Exercise aim
All of the data must be retyped exactly, with nothing left out.

[Opening Excerpted data section]

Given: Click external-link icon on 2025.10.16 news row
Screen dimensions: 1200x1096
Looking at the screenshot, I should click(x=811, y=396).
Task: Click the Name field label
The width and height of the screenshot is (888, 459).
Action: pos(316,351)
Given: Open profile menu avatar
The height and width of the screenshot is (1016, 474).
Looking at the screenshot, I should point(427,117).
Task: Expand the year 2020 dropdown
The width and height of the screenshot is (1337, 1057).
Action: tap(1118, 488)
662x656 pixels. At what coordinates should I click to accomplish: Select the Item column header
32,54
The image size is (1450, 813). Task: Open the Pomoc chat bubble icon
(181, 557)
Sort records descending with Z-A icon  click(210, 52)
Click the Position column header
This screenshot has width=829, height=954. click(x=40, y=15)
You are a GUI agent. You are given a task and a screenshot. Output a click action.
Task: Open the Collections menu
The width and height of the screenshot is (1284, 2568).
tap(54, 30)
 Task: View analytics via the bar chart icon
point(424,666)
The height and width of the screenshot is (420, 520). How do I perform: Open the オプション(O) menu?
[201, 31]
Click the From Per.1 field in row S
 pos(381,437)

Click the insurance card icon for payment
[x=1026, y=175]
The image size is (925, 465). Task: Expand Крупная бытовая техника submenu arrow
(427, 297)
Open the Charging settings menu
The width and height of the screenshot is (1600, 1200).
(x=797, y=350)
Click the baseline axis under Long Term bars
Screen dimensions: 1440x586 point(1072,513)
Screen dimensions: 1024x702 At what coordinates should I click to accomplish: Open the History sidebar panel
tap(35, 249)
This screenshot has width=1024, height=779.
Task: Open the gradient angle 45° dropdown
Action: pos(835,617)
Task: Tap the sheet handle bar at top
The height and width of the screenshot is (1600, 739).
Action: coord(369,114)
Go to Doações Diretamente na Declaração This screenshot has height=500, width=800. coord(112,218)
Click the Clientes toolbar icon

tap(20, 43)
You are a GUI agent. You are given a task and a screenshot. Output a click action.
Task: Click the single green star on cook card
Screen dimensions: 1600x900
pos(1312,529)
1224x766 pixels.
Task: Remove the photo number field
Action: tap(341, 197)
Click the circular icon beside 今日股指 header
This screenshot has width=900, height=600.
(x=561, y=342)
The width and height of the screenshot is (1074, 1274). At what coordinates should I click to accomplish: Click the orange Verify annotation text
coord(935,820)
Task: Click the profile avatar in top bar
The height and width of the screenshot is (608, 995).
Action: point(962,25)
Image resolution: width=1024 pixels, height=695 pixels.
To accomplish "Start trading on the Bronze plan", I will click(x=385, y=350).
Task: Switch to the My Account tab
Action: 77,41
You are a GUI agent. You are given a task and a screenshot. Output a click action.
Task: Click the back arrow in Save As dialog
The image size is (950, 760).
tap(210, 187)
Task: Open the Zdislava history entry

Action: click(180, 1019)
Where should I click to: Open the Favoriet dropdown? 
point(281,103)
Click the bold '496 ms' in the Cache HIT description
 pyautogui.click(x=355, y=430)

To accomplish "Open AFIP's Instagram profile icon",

[Closing Excerpted data section]

Solution for this exercise
Given: Click external-link icon on 2025.10.16 news row
Screen dimensions: 1200x1096
Looking at the screenshot, I should click(x=811, y=396).
Task: Click the Name field label
The width and height of the screenshot is (888, 459).
Action: pos(316,351)
Given: Open profile menu avatar
The height and width of the screenshot is (1016, 474).
Looking at the screenshot, I should point(427,117).
Task: Expand the year 2020 dropdown
The width and height of the screenshot is (1337, 1057).
Action: tap(1118, 488)
662x656 pixels. At what coordinates should I click to accomplish: Select the Item column header
32,54
The image size is (1450, 813). Task: Open the Pomoc chat bubble icon
(181, 557)
Sort records descending with Z-A icon  click(210, 52)
Click the Position column header
This screenshot has width=829, height=954. click(x=40, y=15)
You are a GUI agent. You are given a task and a screenshot. Output a click action.
Task: Open the Collections menu
The width and height of the screenshot is (1284, 2568).
tap(54, 30)
 Task: View analytics via the bar chart icon
point(424,666)
The height and width of the screenshot is (420, 520). How do I perform: Open the オプション(O) menu?
[201, 31]
Click the From Per.1 field in row S
 pos(381,437)

Click the insurance card icon for payment
[x=1026, y=175]
The image size is (925, 465). Task: Expand Крупная бытовая техника submenu arrow
(427, 297)
Open the Charging settings menu
The width and height of the screenshot is (1600, 1200).
(x=797, y=350)
Click the baseline axis under Long Term bars
Screen dimensions: 1440x586 point(1072,513)
Screen dimensions: 1024x702 At what coordinates should I click to accomplish: Open the History sidebar panel
tap(35, 249)
This screenshot has width=1024, height=779.
Task: Open the gradient angle 45° dropdown
Action: pos(835,617)
Task: Tap the sheet handle bar at top
The height and width of the screenshot is (1600, 739).
Action: coord(369,114)
Go to Doações Diretamente na Declaração This screenshot has height=500, width=800. coord(112,218)
Click the Clientes toolbar icon

tap(20, 43)
You are a GUI agent. You are given a task and a screenshot. Output a click action.
Task: Click the single green star on cook card
Screen dimensions: 1600x900
pos(1312,529)
1224x766 pixels.
Task: Remove the photo number field
Action: tap(341, 197)
Click the circular icon beside 今日股指 header
This screenshot has width=900, height=600.
(x=561, y=342)
The width and height of the screenshot is (1074, 1274). At what coordinates should I click to accomplish: Click the orange Verify annotation text
coord(935,820)
Task: Click the profile avatar in top bar
The height and width of the screenshot is (608, 995).
Action: point(962,25)
Image resolution: width=1024 pixels, height=695 pixels.
To accomplish "Start trading on the Bronze plan", I will click(x=385, y=350).
Task: Switch to the My Account tab
Action: 77,41
You are a GUI agent. You are given a task and a screenshot. Output a click action.
Task: Click the back arrow in Save As dialog
The image size is (950, 760).
tap(210, 187)
Task: Open the Zdislava history entry

Action: click(180, 1019)
Where should I click to: Open the Favoriet dropdown? 
point(281,103)
Click the bold '496 ms' in the Cache HIT description
 pyautogui.click(x=355, y=430)

To accomplish "Open AFIP's Instagram profile icon",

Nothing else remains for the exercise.